Adrienne Monnier et La Maison des amis des livres
09/05/2016
Femme à part dans le monde des lettres, je vous ai déjà présenté Adrienne Monnier (1892-1955), sans vous parler toutefois de sa célèbre revue Le Navire d’argent. Sachez déjà qu’elle ouvrit sa librairie de la rue de l’Odéon en 1915, il était possible d’y emprunter des volumes. Elle y organisa des lectures : le lieu fut bientôt fréquenté par des habitués tels qu’Apollinaire, Aragon, Breton, Cendrars, Léautaud, etc… C’est chez elle que Jean Paulhan trouva la revue Dada et qu’ainsi André Breton et Aragon eurent connaissance de ce mouvement d’avant-garde. Grâce à Sylvia Beach, Adrienne Monnier s’intéressa de près à la littérature anglaise et soutint Joyce dont elle publia l’Ulysses en édition originale. En 1924, elle fut chargée de l’administration de la revue Commerce, mais, brouillée avec Léon-Paul Fargue (cf note blog du 08/7 et 18/7/2014), elle fonda sa propre revue Le Navire d’argent, à laquelle furent associés sa compagne Sylvia Beach (librairie Shakespeare & Company) et le jeune Jean Prévost, ancien élève d’Alain et ami de Saint-Exupéry. L’expérience fut une réussite sur le plan littéraire, mais ruina Adrienne Monnier qui dut vendre en 1926 sa bibliothèque personnelle. Heureusement, ses auteurs « amis des livres » rachetèrent pour elle la majorité des volumes et manuscrits dédicacés vendus.

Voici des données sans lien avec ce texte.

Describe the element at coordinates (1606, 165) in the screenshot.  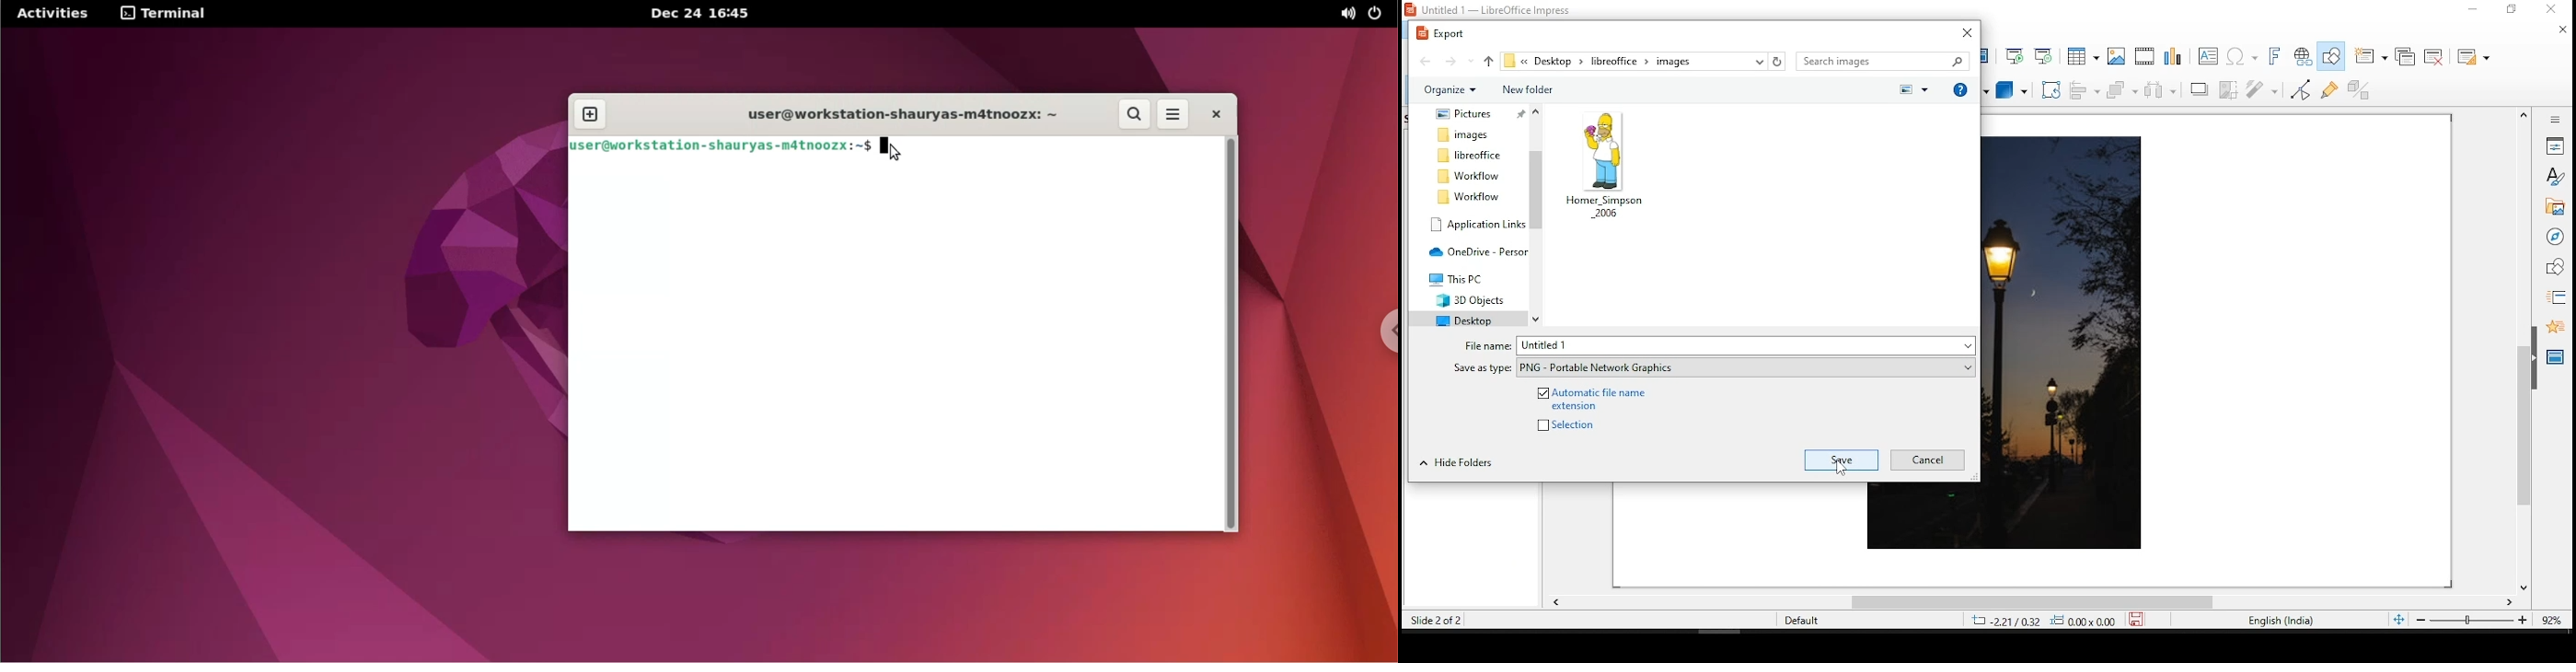
I see `Homer_Simpson` at that location.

Le Navire d’argent fut une passerelle entre les littératures françaises et étrangères. Elle compta 12 numéros, tirés à 120 exemplaires numérotés sur vélin pur fil Lafuma (dont 20 hors commerce, que signait Adrienne). On y trouve des textes de Marcel Arland (cf note blog du 12/7/2014), Valéry Larbaud, Blaise Cendrars (extrait en préoriginale de Moravagine sous le titre « Le principe d’utilité »), Chamson, Claudel, Duhamel, Giraudoux, Hellens, Montherlant, Romains, Soupault, etc. mais également les premières traductions françaises de textes de Cummings, Hemingway (qui put grâce à cela lancer sa carrière en France), Lawrence, Reyes, Rilke, Svevo, Whitman, Yeats…
Retenir pour vous deux fascicules à présent : j’ouvre le numéro 5 en date du 1er octobre 1925 pour y découvrir un texte de James Joyce, extrait de ce qui deviendra Finnegan’s Wake, texte d’abord refusé par la revue londonienne The Calendar par crainte de poursuites judiciaires, qui paraîtra néanmoins en volume séparé en 1928 à New York, puis à sa place dans Finnegan’s Wake, en 1939. C’est en fait la préoriginale d’Anna Livia Plurabelle, chapitre VIII de Work in progress, titre programmatique du célèbre livre de Joyce.
Puis le numéro 11, en date du 1er avril 1926, où l’on peut lire ni plus ni moins que la première publication de Saint-Exupéry, « L’Aviateur »,version primitive de Courrier Sud, roman publié plus tard, en 1929.